Stored data
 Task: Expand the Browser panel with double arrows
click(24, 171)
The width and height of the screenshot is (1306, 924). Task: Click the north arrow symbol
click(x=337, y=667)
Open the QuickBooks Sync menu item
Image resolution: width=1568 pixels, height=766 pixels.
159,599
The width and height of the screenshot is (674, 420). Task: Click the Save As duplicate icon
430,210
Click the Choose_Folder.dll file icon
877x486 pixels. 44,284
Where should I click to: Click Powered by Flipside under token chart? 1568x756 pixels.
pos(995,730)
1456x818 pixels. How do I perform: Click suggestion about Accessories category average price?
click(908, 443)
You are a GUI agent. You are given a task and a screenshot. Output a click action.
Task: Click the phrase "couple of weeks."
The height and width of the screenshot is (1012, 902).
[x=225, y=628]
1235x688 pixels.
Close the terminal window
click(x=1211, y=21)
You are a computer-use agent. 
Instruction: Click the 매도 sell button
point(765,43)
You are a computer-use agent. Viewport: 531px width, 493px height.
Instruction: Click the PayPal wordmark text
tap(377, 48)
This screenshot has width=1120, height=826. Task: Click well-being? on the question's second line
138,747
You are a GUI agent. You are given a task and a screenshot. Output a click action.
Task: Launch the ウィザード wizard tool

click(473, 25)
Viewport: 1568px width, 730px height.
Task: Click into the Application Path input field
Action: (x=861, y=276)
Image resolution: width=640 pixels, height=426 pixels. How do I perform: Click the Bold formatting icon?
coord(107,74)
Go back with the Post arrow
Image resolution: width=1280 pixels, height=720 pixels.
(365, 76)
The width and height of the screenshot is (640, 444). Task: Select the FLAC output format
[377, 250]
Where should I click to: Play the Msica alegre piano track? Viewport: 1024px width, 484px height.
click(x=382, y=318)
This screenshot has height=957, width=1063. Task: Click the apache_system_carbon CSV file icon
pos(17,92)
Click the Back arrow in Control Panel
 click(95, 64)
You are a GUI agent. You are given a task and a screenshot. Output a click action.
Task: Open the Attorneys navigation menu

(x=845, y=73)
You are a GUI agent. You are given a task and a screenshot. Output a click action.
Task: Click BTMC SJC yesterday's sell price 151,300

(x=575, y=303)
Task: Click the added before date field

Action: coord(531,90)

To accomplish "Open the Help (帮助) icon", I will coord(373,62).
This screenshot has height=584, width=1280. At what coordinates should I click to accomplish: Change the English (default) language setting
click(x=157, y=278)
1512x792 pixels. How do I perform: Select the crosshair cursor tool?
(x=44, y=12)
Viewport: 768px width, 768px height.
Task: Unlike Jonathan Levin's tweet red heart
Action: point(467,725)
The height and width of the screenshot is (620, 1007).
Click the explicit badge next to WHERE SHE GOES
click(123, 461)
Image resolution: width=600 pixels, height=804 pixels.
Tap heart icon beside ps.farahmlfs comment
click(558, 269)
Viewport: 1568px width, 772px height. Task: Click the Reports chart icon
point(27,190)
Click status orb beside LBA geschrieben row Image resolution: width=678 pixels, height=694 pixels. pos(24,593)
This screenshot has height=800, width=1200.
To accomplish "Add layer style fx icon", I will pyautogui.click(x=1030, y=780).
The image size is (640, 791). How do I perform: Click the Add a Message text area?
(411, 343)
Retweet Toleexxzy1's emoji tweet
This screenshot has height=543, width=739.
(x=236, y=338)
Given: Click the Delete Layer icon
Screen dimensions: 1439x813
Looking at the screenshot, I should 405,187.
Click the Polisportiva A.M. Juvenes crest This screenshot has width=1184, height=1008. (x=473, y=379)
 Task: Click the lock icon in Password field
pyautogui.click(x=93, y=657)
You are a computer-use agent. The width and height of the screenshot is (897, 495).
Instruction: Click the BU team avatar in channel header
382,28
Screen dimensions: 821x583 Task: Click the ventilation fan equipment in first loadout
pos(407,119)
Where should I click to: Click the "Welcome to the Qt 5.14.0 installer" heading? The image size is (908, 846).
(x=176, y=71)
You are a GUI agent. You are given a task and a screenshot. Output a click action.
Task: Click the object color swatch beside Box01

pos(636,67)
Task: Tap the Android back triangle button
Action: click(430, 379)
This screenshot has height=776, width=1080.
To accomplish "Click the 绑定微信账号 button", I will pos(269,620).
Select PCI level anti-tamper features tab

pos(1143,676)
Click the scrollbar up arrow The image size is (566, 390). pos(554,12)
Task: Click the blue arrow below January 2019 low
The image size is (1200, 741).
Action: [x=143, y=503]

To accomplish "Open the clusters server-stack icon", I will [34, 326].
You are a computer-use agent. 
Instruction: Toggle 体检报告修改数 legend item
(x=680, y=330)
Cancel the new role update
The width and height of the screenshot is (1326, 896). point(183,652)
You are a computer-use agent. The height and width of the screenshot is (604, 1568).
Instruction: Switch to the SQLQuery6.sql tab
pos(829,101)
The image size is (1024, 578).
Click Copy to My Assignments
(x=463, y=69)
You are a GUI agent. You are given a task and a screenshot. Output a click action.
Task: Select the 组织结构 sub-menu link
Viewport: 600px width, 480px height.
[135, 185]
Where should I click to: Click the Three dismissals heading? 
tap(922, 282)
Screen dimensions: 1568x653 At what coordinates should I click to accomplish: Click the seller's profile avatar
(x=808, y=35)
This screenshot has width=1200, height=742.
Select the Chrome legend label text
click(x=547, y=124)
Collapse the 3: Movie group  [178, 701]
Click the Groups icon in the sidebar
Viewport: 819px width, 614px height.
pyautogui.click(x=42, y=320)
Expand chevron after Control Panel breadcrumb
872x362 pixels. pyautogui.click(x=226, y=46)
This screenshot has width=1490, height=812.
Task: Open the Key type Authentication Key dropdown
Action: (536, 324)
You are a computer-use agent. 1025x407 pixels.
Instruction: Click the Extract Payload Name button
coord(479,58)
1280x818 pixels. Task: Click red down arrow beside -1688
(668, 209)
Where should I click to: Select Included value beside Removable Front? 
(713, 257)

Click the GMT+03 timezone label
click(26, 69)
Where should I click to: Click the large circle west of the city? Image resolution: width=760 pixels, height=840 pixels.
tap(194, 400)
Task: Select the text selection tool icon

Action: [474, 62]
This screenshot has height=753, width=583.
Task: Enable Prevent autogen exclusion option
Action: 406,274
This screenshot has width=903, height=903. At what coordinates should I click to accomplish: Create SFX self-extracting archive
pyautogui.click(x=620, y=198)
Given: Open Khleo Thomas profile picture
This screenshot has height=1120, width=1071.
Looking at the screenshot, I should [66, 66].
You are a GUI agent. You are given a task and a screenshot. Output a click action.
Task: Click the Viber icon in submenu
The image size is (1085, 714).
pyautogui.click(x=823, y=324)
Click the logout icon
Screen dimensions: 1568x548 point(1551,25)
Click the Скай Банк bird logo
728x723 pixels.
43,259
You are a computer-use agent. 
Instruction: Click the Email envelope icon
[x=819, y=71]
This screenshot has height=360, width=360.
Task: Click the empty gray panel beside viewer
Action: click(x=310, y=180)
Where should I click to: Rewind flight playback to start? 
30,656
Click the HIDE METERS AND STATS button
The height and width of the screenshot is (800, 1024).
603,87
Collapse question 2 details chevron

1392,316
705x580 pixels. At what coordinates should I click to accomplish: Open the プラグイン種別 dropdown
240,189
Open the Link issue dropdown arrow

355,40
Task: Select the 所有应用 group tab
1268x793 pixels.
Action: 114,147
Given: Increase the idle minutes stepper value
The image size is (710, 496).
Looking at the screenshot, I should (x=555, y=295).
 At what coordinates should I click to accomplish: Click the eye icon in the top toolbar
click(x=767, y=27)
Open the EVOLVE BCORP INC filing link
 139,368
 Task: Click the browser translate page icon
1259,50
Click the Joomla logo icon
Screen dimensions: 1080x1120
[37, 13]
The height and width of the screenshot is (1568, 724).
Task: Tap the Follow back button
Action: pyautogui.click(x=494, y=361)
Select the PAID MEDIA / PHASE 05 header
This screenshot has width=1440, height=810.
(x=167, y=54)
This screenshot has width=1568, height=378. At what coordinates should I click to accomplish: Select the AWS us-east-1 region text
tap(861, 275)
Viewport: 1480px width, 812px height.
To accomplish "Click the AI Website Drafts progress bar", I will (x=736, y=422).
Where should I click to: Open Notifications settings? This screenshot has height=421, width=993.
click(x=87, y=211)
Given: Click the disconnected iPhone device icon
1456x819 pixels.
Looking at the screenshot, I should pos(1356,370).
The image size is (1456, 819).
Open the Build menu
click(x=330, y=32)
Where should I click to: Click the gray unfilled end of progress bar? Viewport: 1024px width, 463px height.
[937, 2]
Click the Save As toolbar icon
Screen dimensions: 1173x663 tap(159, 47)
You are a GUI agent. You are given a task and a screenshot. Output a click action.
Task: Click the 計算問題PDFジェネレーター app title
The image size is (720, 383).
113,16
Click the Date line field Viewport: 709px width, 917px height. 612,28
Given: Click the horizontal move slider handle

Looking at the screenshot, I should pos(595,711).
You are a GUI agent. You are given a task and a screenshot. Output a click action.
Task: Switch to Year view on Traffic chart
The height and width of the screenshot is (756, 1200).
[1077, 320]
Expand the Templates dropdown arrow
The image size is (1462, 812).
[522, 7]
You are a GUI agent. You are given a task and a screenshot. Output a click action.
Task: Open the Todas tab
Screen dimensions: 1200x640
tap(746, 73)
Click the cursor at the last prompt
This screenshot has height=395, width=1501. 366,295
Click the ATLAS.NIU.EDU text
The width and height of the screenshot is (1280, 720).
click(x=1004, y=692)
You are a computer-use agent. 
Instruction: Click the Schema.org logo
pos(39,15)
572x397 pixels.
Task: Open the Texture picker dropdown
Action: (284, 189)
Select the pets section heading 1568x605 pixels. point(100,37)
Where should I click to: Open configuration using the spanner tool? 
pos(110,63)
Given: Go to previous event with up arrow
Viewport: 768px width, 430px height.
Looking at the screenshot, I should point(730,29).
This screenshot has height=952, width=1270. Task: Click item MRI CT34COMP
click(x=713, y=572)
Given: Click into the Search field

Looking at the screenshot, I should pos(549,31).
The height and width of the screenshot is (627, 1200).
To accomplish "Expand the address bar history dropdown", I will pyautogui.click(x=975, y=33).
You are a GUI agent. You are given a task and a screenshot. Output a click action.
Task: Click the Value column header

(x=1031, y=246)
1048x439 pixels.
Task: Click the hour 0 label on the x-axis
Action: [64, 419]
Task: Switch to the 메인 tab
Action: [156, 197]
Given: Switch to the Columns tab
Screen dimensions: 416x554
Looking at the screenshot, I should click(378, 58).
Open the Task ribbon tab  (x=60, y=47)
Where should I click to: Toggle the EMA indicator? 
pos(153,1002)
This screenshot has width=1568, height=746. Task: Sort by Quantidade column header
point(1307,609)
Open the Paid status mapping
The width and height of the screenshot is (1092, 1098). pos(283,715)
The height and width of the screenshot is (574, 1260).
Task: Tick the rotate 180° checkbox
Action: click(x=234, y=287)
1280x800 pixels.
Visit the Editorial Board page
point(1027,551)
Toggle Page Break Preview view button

# [WORK REQUEST]
Whenever the string "will" shows up in a line of the entries, copy that line.

# [SOLUTION FOR THIS EXERCISE]
To accomplish "Open the Help (帮助) icon", I will coord(373,62).
To accomplish "Add layer style fx icon", I will pyautogui.click(x=1030, y=780).
To accomplish "Click the 绑定微信账号 button", I will pos(269,620).
To accomplish "Open the clusters server-stack icon", I will [34, 326].
To accomplish "Click the AI Website Drafts progress bar", I will (x=736, y=422).
To accomplish "Expand the address bar history dropdown", I will pyautogui.click(x=975, y=33).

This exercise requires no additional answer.